None of the above denies that there are occasions when incurring debt can be useful. Our economy permits it and encourages it when there are no other reasonable alternatives; the home mortgage being the prime example. However, relying on debt to build your clients' personal economies is just as silly as relying on a poor diet to assure their health.
Myth No. 4: Your clients' legacy. There is a class of Americans that believe you should die broke and leave no legacy to your heirs or anyone else. Bunk!
I personally feel that leaving a legacy of wisdom and wealth (if you have it) is one of the main reasons we are here.
Creating family wealth has allowed America to grow into the most powerful economy in history. The simple truths found in the financial admonitions of Benjamin Franklin, Alexander Hamilton, and other lesser-knowns are why Americans have amassed more wealth in 200 years than the rest of the world did in two millennia.
Perhaps those who have received no legacy find it difficult to comprehend these ideas. If that's the case, ask them to imagine their lives had they received the guidance of wise counsel and the benefit of a financial foundation. If they do so honestly, they will recognize the value of legacy -- and do something about it.
These four pillars are essential to every successful personal economy.

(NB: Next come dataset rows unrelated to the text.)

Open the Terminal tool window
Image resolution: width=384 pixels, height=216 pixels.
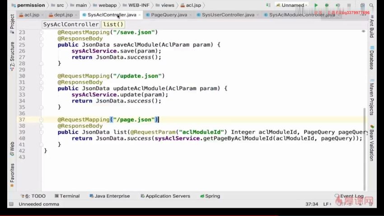pos(66,196)
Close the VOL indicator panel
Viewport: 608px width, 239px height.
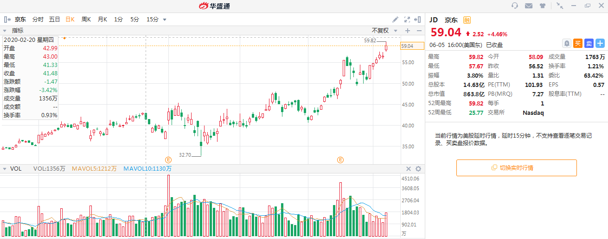point(409,169)
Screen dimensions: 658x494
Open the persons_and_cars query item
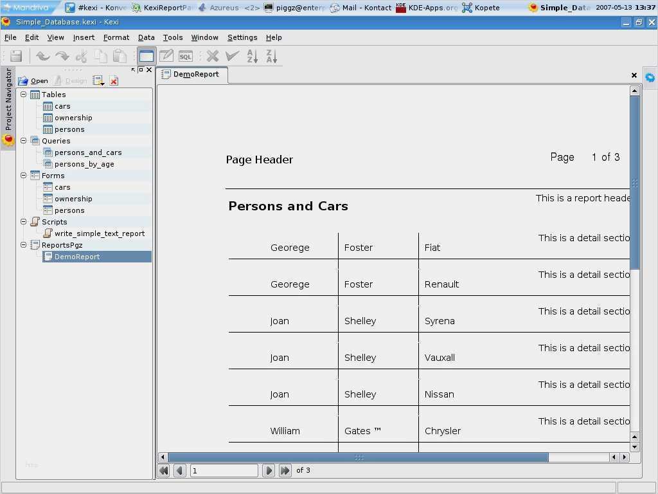coord(88,152)
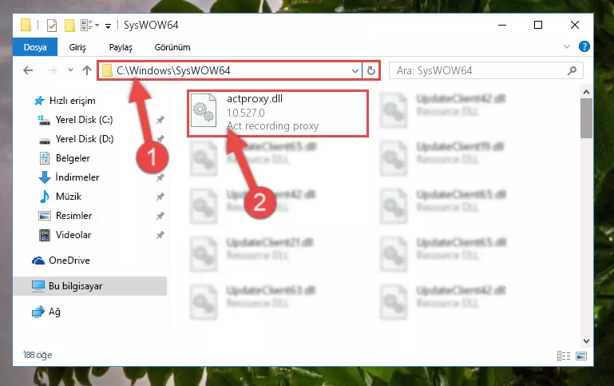Switch to large icons view layout

581,356
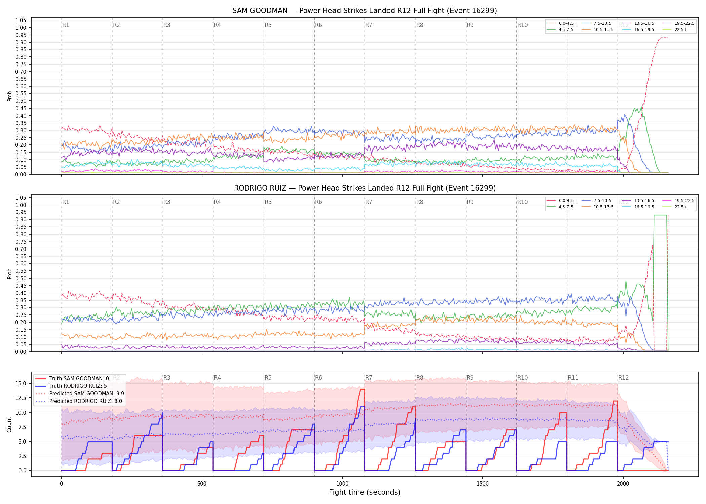Click the R9 round marker in top chart
706x504 pixels.
[470, 25]
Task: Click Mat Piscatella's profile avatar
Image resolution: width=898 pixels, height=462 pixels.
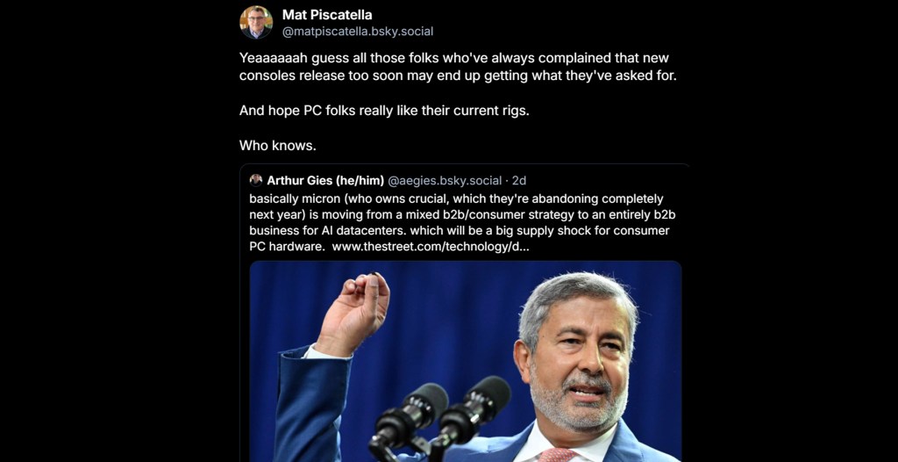Action: pyautogui.click(x=256, y=22)
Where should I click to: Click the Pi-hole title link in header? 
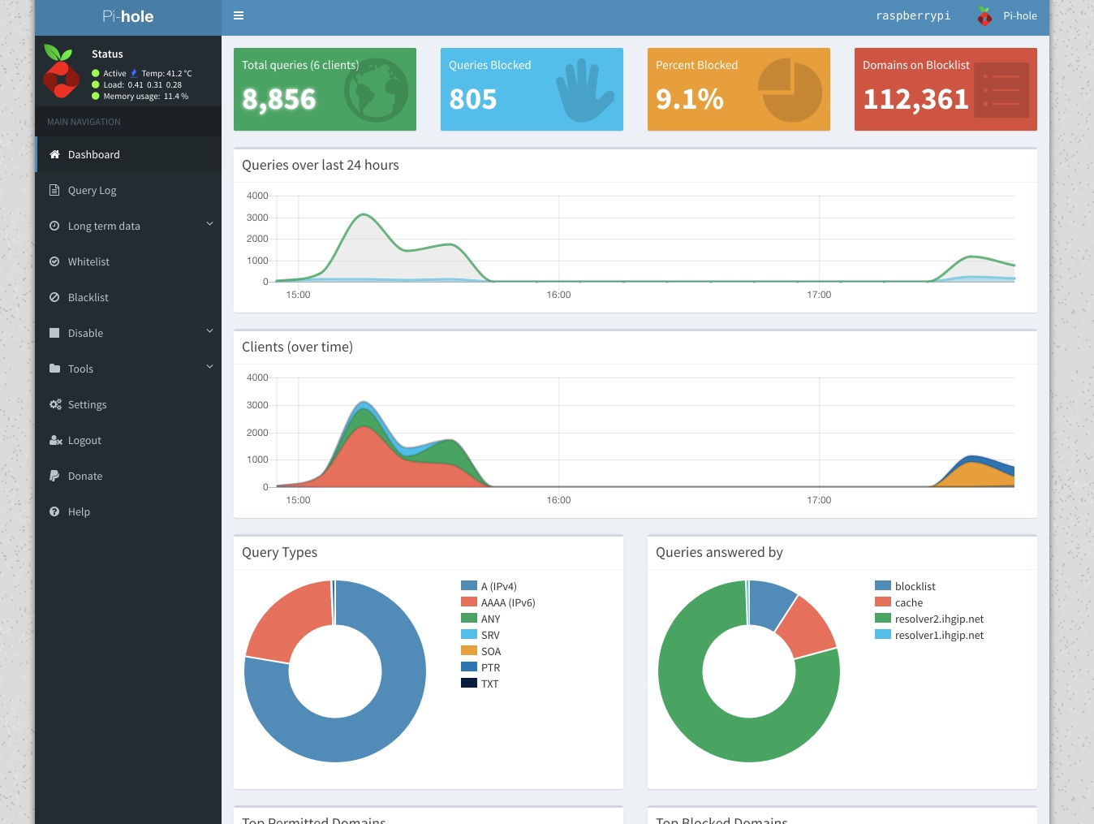(127, 16)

Money is the essential foundation for that success. Debt may play a role, but it erodes the foundation and weakens the structure so must be used sparingly and cautiously.
Remember the paradox of frugality: when individuals strengthen their personal economies by following the practices of the Money for Life Model, they weaken the hold of the Debt Paradigm economy promoted in Washington and on Wall Street.
The "soulution" to the thrift paradox may be as elusive as Nessie (the Loch Ness monster) to the dolts in D.C. and the Wonks on Wall Street, so I expect the U.S. economy to muddle along until we replace them with representatives that actually understand economics and have a modicum of wisdom.
In the meantime, take care of yourself and your clients. Build their personal economy on a solid foundation that supports the four pillars.